Reputation: 6623

Low DRAM utilization with shared memory

I am implementing a simple geometric brownian motion on GPU. My code works well, i.e. gives the correct value. My concern is with respect to the speed up that I'm getting I was expecting a bit more. So far I have 2 implementations one accessing only global memory, gives about 3x speed up and the second is using shared memory, which is giving about 2.3x speed up.

My question came after profiling the application with Nvidia Visual Profiler.
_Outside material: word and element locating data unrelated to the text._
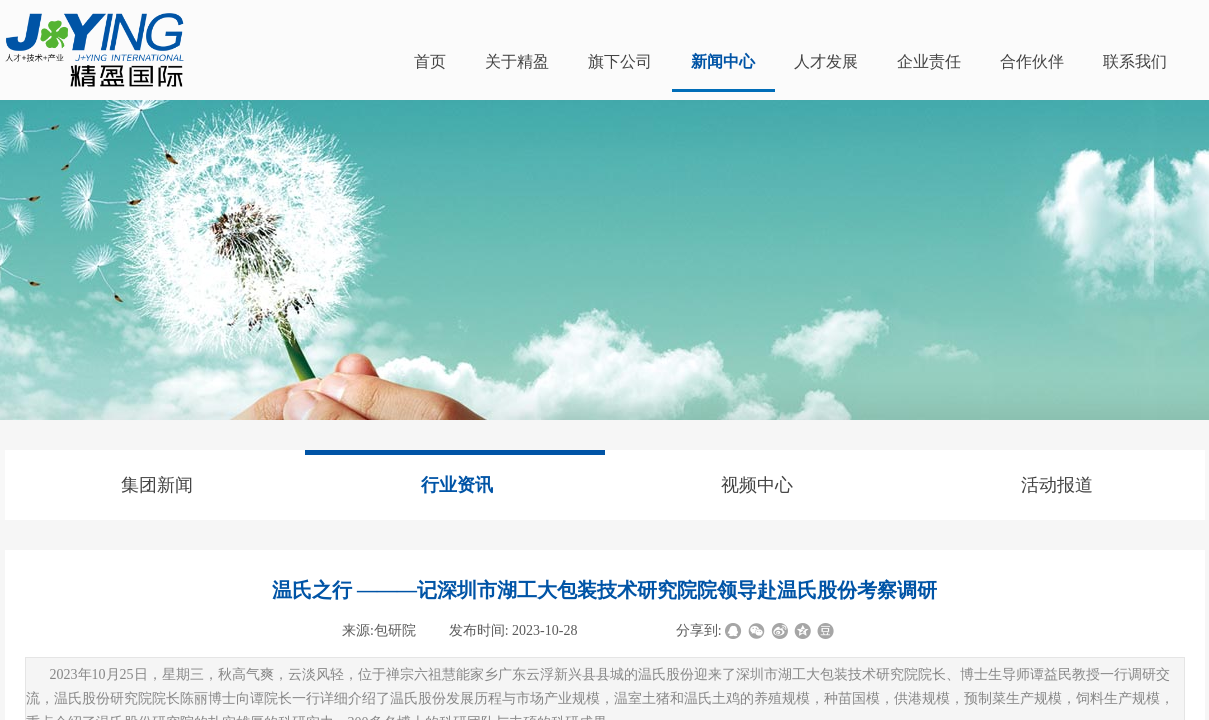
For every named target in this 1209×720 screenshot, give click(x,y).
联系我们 (1135, 61)
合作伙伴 (1032, 61)
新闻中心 (723, 61)
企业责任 (929, 61)
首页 (430, 61)
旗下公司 (620, 61)
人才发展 (826, 61)
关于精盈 (517, 61)
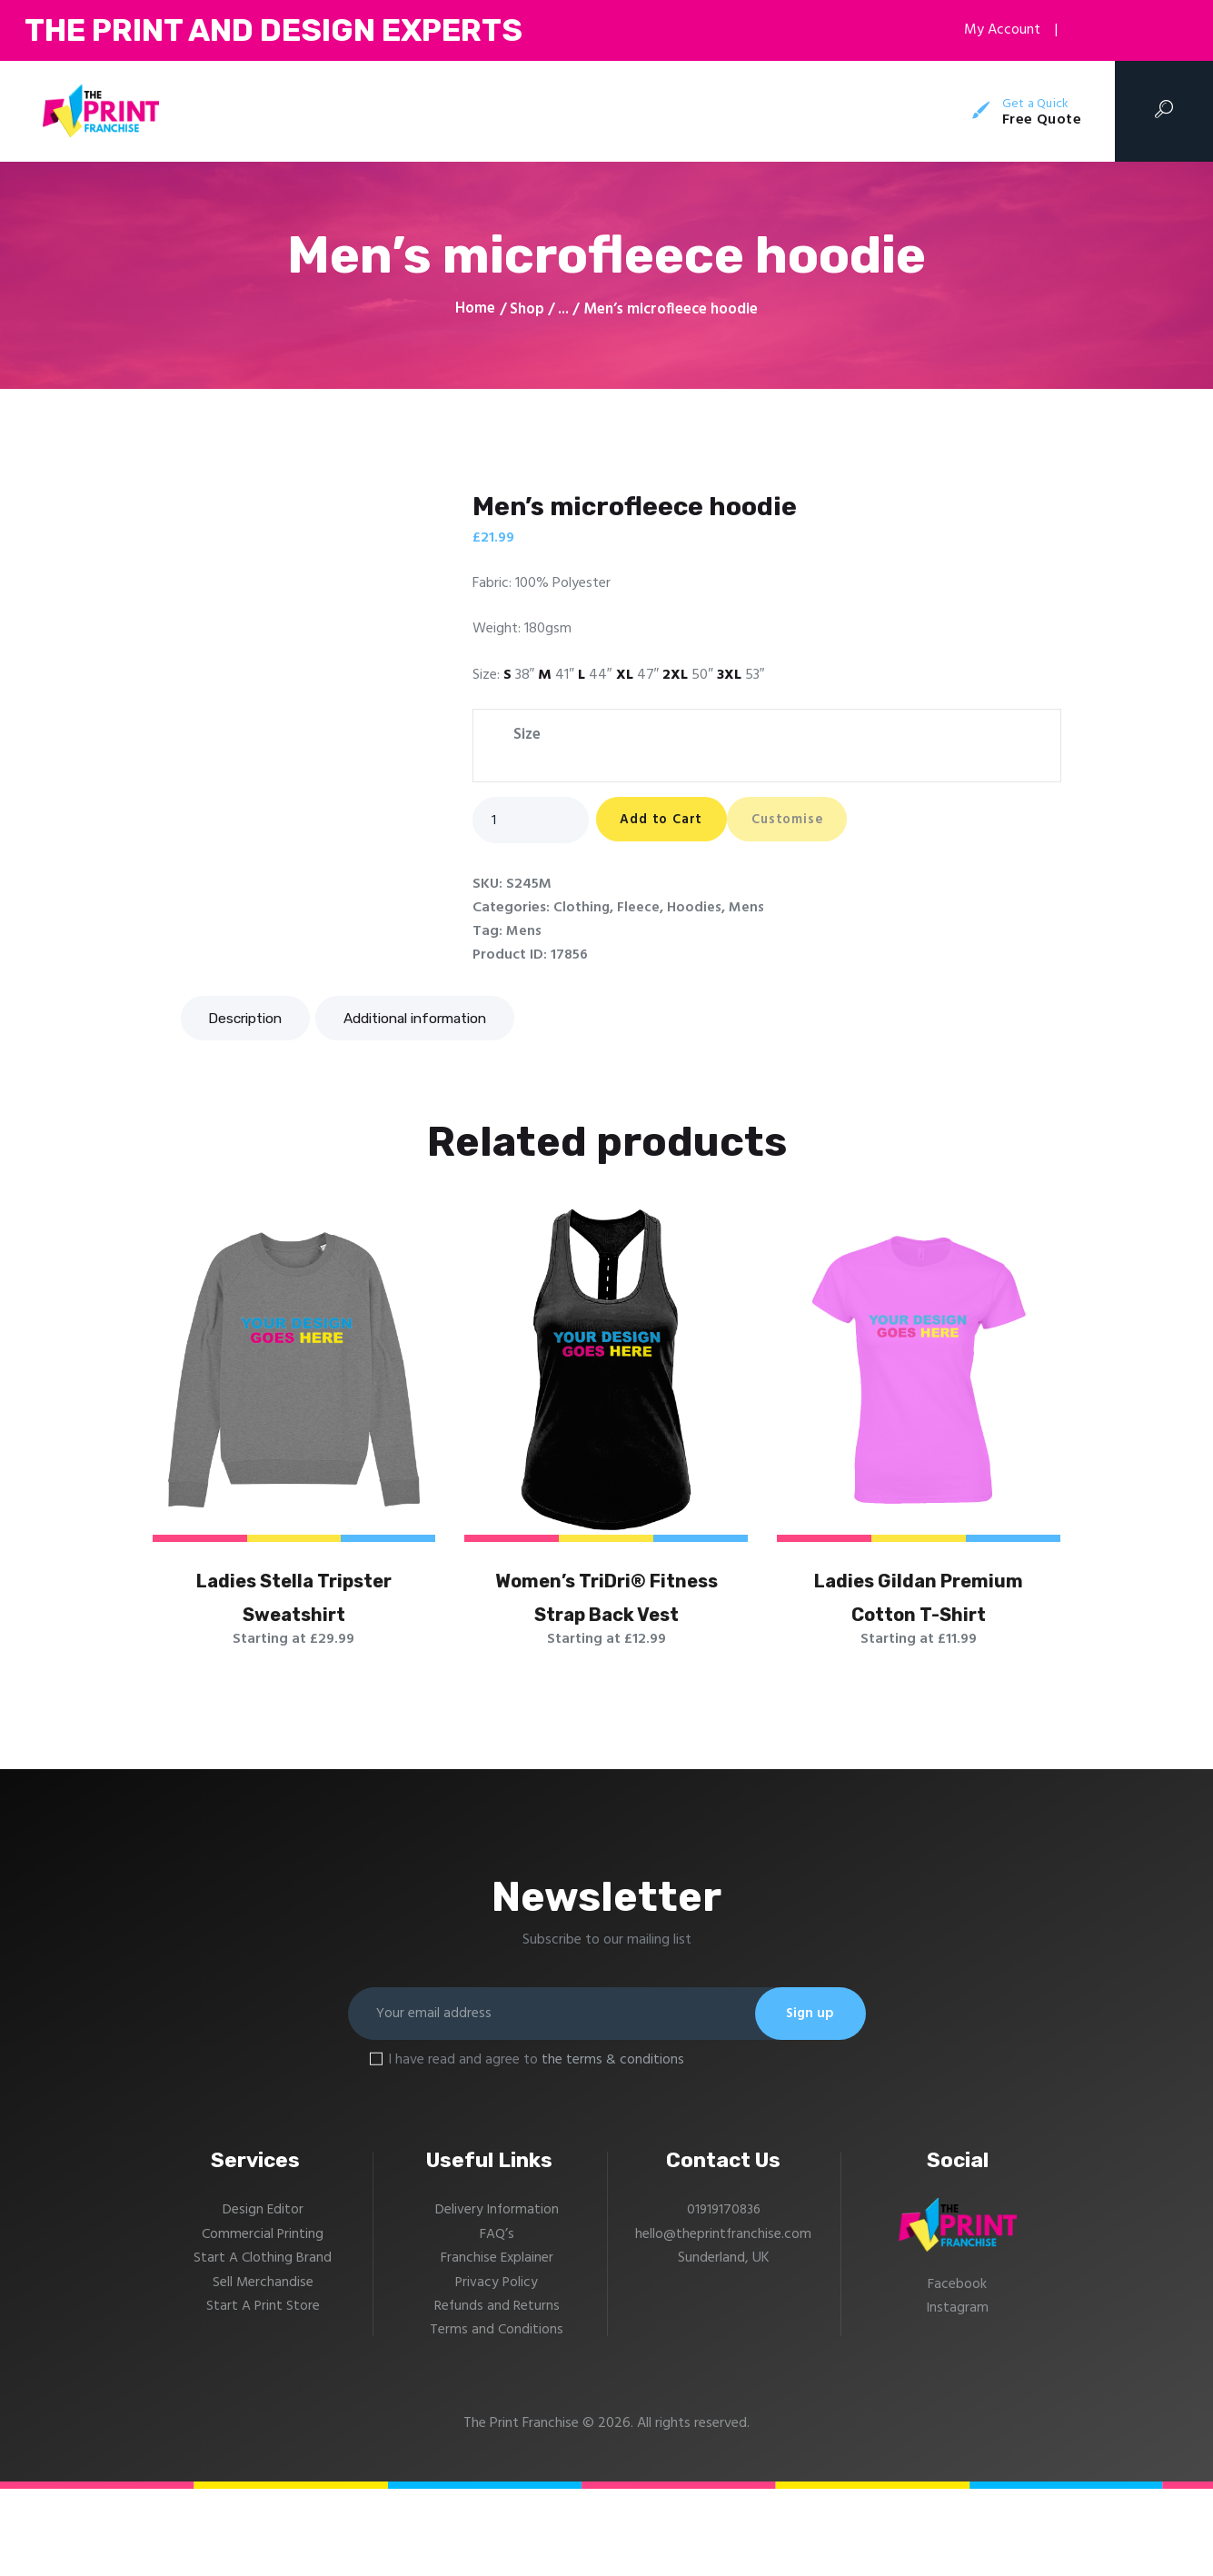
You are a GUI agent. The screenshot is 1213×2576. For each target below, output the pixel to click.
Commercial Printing (263, 2321)
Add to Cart (674, 821)
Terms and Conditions (496, 2417)
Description (249, 1019)
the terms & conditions (613, 2147)
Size (527, 734)
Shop (527, 309)
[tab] (249, 1019)
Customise (826, 821)
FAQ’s (497, 2321)
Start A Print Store (262, 2393)
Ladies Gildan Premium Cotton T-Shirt (918, 1637)
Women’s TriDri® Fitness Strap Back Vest (606, 1637)
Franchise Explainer (497, 2345)
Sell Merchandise (262, 2369)
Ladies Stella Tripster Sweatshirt (294, 1637)
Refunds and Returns (496, 2393)
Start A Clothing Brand (263, 2345)
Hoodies (695, 908)
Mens (747, 908)
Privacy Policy (496, 2369)
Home (475, 310)
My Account (993, 30)
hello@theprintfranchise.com (723, 2321)
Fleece (639, 908)
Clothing (582, 908)
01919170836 (723, 2297)
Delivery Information (497, 2297)
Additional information (430, 1019)
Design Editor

According to it I have Load/Store efficiency of 100% but a very low DRAM utilization (about 10%) and almost 50% Global Memory replay because non-coalesced accesses.

Once I saw that I tried to use shared memory to avoid global memory accesses all the time but my surprise was that the DRAM got lower (4.5%) and the Global memory replay to 46.3%

I noticed that the occupancy in my kernel launch is low because I'm almost using all the available shared memory per block but I don't know if this could explain the worse performance of the second approach.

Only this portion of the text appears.